“Daring, precise, and linguistically acrobatic, this novel brings a history of America alive, from the war protests in the sixties to turn-of-the-21st-century art theft. A fearless portrayal of madness and its consequences, Carmiel Banaksy’s debut novel tracks the life of a suicidal housewife and her unlikely, schizophrenic counterpart. This is a new writer to savor, reminiscent of Nicole Krauss, Michael Chabon and Andy Sean Greer.” —Colum McCann, National Book Award-winning author of Let the Great World Spin
Greenwich Village, 1959. Claire Bishop sits for a portrait—a gift from her husband—only to discover that what the artist has actually depicted is Claire’s suicide. Haunted by the painting, Claire is forced to redefine herself within a failing marriage and a family history of madness. Shifting ahead to 2004, we meet West, a young man with schizophrenia obsessed with a painting he encounters in a gallery: a mysterious image of a woman’s suicide. Convinced it was painted by his ex-girlfriend, West constructs an elaborate delusion involving time-travel, Hasidism, art-theft, and the terrifying power of representation. When the two characters finally meet, in the present, delusions are shattered and lives are forever changed.
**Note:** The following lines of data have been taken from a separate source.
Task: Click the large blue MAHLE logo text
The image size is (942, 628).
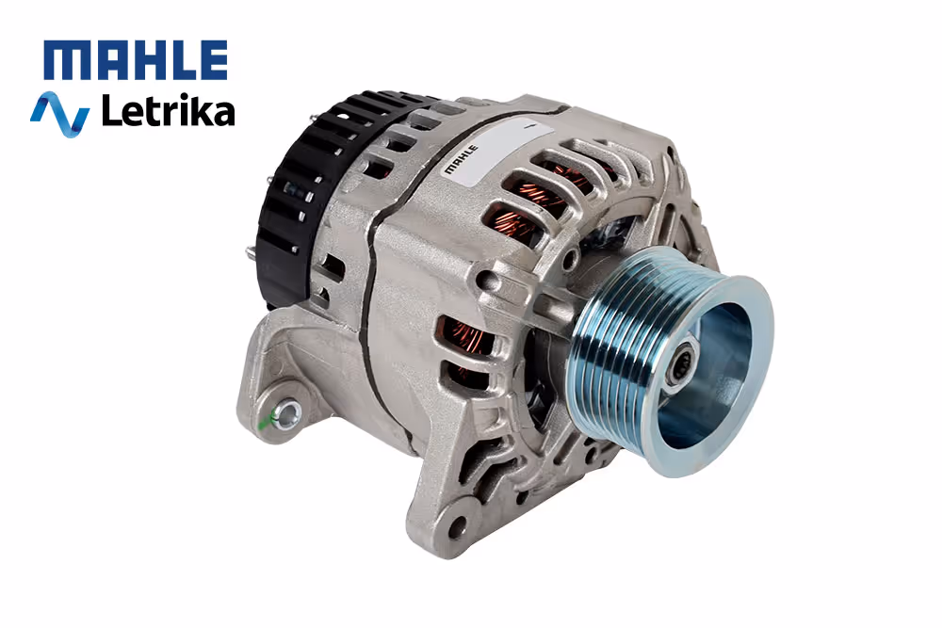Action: [x=136, y=60]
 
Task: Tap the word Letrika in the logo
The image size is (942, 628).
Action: [x=169, y=111]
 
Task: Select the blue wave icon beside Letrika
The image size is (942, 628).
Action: [x=60, y=114]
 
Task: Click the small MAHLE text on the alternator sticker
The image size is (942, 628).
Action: [x=461, y=159]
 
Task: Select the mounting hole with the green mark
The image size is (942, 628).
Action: [x=289, y=413]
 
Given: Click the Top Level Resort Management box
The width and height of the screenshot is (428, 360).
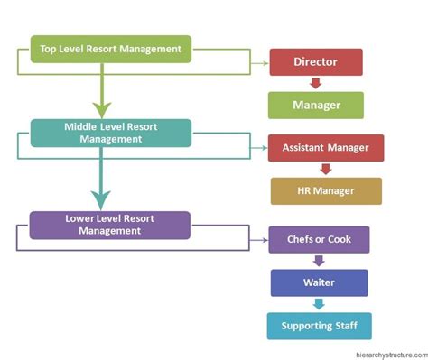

The Suicide of Claire Bishop is a dazzling debut, evocative of Michael Cunningham’s The Hours (and Virginia Woolf’s classic Mrs. Dalloway), as well as Donna Tartt’s bestseller The Goldfinch. With high stakes that reach across American history, Carmiel Banasky effortlessly juggles balls of madness, art theft, and Time itself, holding the reader in a thrall of language and personal consequences. Daring, sexy, emotional, The Suicide of Claire Bishop heralds Banasky as an important new talent.